FILONI: Posso dizer que o Papa goza de alta estima também entre os muçulmanos. Os jornais não deixam de retomar seus apelos e de noticiar suas iniciativas mais sig­nificativas. A oposição do Papa à guerra suscitou afeto e admiração por ele. Ele é muito popular, e o povo lhe é grato. Conto um fato pequeno, mas significativo. Depois da guerra, um caminhão estava levando gêneros alimentícios e água para o conhecido bairro pobre de Bagdá, Sadr City. O caminhão foi parado, mas quando as pessoas souberam que eram ajudas do Papa, disseram: essas nós aceitamos, e somos gratos. Um res­peitável chefe xiita me disse há algum tempo: “Agora o Papa pode vir ao Iraque”. Um aiatolá me escreveu declarando seu apreço pela atitude do Papa, que, depois do recente terremoto no Irã, pediu para ajudar os muçulmanos iranianos.

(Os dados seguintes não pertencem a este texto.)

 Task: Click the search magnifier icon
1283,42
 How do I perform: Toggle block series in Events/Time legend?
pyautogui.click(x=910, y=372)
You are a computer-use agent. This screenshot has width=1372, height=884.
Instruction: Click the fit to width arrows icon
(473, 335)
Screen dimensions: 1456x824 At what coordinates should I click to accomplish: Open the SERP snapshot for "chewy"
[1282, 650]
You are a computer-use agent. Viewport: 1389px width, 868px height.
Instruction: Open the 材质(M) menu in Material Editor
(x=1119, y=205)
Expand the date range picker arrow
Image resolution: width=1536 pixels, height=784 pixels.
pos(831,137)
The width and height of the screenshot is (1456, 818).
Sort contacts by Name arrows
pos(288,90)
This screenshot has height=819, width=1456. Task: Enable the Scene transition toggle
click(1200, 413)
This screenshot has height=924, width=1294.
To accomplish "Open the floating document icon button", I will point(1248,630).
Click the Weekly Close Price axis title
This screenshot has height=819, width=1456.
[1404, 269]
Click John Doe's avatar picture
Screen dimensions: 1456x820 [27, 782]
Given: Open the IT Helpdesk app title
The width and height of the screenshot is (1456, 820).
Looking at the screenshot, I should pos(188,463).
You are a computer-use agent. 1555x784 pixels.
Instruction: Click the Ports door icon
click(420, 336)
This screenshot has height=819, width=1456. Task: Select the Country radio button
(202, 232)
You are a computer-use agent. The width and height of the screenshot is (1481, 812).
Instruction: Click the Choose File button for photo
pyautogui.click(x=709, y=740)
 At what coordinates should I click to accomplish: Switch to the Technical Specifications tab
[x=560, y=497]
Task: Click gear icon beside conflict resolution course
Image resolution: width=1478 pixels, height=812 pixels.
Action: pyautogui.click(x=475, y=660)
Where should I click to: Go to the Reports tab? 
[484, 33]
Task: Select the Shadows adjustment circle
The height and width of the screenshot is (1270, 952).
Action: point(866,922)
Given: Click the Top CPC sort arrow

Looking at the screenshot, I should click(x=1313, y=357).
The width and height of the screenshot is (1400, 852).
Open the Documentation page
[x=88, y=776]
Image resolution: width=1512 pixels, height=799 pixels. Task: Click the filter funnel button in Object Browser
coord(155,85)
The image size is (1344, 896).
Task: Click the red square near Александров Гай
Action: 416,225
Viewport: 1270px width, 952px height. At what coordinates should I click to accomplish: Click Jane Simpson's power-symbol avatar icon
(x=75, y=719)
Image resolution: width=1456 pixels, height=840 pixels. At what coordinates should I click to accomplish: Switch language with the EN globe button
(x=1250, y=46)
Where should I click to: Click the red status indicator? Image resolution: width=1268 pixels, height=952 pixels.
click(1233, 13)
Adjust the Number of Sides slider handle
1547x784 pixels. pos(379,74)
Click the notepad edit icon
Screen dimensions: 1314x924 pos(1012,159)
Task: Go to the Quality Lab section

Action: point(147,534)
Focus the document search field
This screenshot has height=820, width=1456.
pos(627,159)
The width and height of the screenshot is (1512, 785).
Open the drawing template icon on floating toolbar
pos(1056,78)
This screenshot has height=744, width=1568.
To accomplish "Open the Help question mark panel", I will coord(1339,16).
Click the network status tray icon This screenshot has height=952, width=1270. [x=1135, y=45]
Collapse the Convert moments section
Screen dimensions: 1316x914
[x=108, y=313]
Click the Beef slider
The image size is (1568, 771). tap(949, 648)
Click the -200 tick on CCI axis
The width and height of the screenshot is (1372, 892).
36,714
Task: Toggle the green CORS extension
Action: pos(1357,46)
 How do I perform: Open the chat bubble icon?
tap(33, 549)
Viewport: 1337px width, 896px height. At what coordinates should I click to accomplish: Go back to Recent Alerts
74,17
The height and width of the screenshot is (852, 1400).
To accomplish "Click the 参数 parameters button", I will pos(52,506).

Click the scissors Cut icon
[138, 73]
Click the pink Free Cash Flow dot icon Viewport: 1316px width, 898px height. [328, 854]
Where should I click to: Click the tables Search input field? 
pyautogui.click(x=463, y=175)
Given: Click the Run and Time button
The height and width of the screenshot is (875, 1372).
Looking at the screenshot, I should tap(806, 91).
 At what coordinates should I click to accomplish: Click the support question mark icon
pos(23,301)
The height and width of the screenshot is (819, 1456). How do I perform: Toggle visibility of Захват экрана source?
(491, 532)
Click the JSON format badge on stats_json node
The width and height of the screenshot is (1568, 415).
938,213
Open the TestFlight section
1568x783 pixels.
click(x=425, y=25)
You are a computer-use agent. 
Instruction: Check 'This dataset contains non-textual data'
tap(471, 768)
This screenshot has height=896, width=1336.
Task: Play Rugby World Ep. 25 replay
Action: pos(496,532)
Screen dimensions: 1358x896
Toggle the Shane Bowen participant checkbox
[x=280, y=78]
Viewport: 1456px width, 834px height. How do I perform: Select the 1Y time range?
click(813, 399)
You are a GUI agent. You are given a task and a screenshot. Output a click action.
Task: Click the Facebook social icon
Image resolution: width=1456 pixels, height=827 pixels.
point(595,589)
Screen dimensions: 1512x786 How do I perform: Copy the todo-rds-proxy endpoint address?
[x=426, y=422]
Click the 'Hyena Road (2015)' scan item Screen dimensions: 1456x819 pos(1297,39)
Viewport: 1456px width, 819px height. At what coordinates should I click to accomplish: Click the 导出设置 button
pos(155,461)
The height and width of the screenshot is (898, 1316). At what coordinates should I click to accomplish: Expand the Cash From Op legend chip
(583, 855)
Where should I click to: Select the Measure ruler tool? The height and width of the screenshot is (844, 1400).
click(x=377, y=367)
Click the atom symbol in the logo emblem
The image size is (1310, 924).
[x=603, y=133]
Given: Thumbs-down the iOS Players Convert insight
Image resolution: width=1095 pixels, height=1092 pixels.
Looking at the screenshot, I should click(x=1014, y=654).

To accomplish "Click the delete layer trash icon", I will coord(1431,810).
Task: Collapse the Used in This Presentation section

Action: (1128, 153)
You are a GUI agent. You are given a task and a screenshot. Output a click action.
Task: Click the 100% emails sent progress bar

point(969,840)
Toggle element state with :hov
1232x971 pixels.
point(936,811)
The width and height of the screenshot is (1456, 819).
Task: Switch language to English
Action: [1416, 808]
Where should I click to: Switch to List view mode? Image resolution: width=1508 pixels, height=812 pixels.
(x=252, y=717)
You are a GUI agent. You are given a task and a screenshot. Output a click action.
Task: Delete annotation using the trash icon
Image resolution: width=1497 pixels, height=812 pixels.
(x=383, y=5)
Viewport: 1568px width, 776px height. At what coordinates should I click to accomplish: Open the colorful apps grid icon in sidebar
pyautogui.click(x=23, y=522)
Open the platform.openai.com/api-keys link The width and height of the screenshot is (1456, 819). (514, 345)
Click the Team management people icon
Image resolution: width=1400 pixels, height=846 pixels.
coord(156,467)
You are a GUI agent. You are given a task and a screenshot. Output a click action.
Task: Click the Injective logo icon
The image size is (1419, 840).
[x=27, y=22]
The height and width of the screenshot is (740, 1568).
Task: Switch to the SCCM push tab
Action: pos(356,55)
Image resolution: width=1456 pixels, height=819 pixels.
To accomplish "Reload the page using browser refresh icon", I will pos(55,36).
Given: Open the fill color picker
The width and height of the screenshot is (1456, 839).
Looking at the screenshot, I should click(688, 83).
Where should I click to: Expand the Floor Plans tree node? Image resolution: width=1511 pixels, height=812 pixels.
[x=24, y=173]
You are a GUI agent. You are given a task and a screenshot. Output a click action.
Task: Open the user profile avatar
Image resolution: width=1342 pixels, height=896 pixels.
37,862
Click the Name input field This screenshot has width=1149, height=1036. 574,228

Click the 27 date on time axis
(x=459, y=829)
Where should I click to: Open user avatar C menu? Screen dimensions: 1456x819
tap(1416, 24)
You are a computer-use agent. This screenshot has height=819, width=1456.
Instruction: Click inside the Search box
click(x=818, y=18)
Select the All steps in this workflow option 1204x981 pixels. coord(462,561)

As imagens de maltratos e torturas nas prisões iraquianas estão sacudindo a opinião pública mundial. Que reações o senhor pôde registrar entre a população?
FILONI: Há indignação e também decepção por parte de todos. Diante desses fatos, em muitos brota uma comparação quase óbvia: as coisas negativas que aconteciam no passado, e que todos conheciam, voltam a acontecer hoje, justamente nos mesmos lugares e, fato ainda mais grave, realizados por aqueles que diziam querer apagar justamente aquele passado. A credibilidade foi comprometida, e eu duvido que poderá ser totalmente restaurada. A população iraquiana se sente ferida em sua dignidade e não esquecerá facilmente esses episódios gravíssimos.
Na sua opinião, o que pode acontecer depois de 30 de junho? Haverá realmente uma passagem substancial de poder para autoridades locais? E, mais a longo prazo, há um futuro para o Iraque?
FILONI: A meu ver, sim. O Iraque tem um futuro, em primeiro lugar porque é um país que tem recursos para construí-lo. Aqui tiveram sua origem civilizações das quais todo o Ocidente bebeu; a cultura é uma raiz, e essa raiz não morreu.
Depois, haverá um futuro se os próprios iraquianos o desejarem. São eles que deverão pôr de lado ódios e rancores, reconciliar-se, superar divisões religiosas e étnicas exasperadas, encontrar líderes iluminados e com espírito de serviço, que ponham em primeiro lugar os interesses do povo e do próprio país, que saiu de vinte anos de guerras desastrosas, de desperdício econômico, de injustiças das quais ninguém, realmente ninguém, foi poupado.
E para dar uma possibilidade real para esse futuro, o que devem fazer os outros países e a comunidade internacional?
FILONI: Aos outros países e às Nações Unidas cabe a tarefa de apoiar os iraquianos, não de tomar o lugar deles. Fazer do Iraque não o objeto dos próprios apetites econômico-políticos, mas o sujeito de um crescimento como país soberano, que se senta e é respeitado nos conselhos internacionais.